The other, more insidious way of being wrong about the internet is to accept that the internet changes things subtly, and proceed to argue that the old ways were better. That’s what I take Evgeny Morozov to be doing in this article, and it’s important to see how regressive his arguments (and the institutions they support) are. Just to be sure I have the argument right, I’ll try to charitably reconstruct its key points before blowing them to pieces.
Morozov’s core argument against Johnson’s “internet-centrism” is that it is shallow:
It’s not hard to see why: his Internet-centric theory of politics is shallow. Wikipedia, remember, is a site that anyone can edit! As a result, Johnson cannot account for the background power conditions and inequalities that structure the environment into which his bright reform ideas are introduced. Once those background conditions are factored in, it becomes far less obvious that increasing decentralization and participation is always desirable. Even Wikipedia tells us a more complex story about empowerment: yes, anyone can edit it, but not anyone can see their edits preserved for posterity. The latter depends, to a large extent, on the politics and the power struggles inside Wikipedia.
Not only are the naive politics of internet centrism underequipped to handle the realities of politics, Morozov argues that those realities are in fact best met by centralized, hierarchical structures. Thus, even in groups that advocate decentralized politics we see an inevitable need to centralized and consolidate power in the form of traditional hierarchies:
The Porto Alegre experiment succeeded because there was a centralized effort to make it work. Centralization was the means through which the end of decentralization was achieved. Without well-organized, centralized, and hierarchical structures to push back against entrenched interests, attempts to make politics more participatory might stall, and further disempower the weak, and coopt members of the opposition into weak and toothless political settings. This was the case before the Internet, and, most likely, it will be the case long after.
Morozov repeats this theme for the rest of the article: decentralization is a poor method of organization, centralization and hierarchy is a political reality we must take seriously, decentralization is unprepared to meet that challenge. “Internet centrism”, while superficially advocating decentralization, is itself a centralizing, institutionalizing force, putting “severe intellectual limits” on the narrative surrounding politics in the digital age. More than just hype, the naive politics of internet centrism is a discursive nuisance. It distracts us from serious reflection on the activities of legitimate institutions of power.

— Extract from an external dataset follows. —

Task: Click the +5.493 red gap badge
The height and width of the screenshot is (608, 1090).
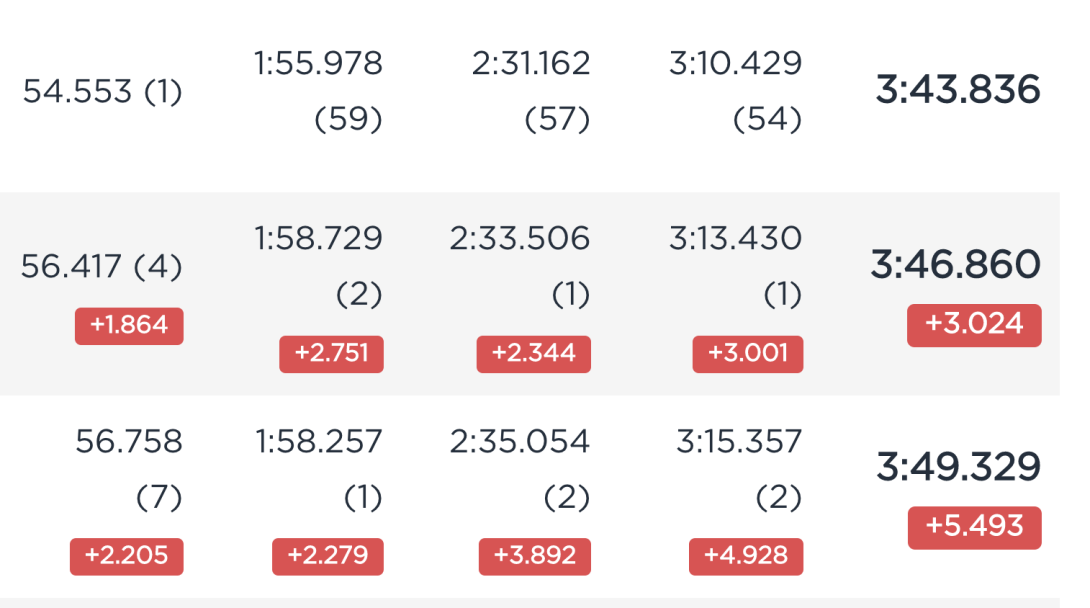Action: (x=975, y=527)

At least, I take this to be Morozov’s position. The upshot is that we’d do better, from the perspective of the political discourse, to ignore “the internet” altogether, because treating it as a centralizing and totalizing political agent isn’t getting us anywhere other than up our own ass. Real political change comes from working with the realities of institutional politics today, and internet centrists “lack curiosity about how the world works”, worrying more about their gadgets and sci-fi fantasies than any serious reform.
There’s places to quibble about the details, but I hope it’s a generous enough reading of the article that the following comments have some impact. I haven’t read Johnson’s book and I don’t mean to defend it; my goal is to straightforwardly attack Morozov’s critique of it. Or rather, I want to give a defense of networked politics against the hierarchical institutions that Morozov treats as inevitable. Morozov’s critique ultimately misunderstands the role of networked analysis in politics, and profoundly misrepresents the advantages it has over other forms of political analysis. Perhaps this misrepresentation is Johnson’s fault, but Morozov should know better quite independently of Johnson’s popularizing text.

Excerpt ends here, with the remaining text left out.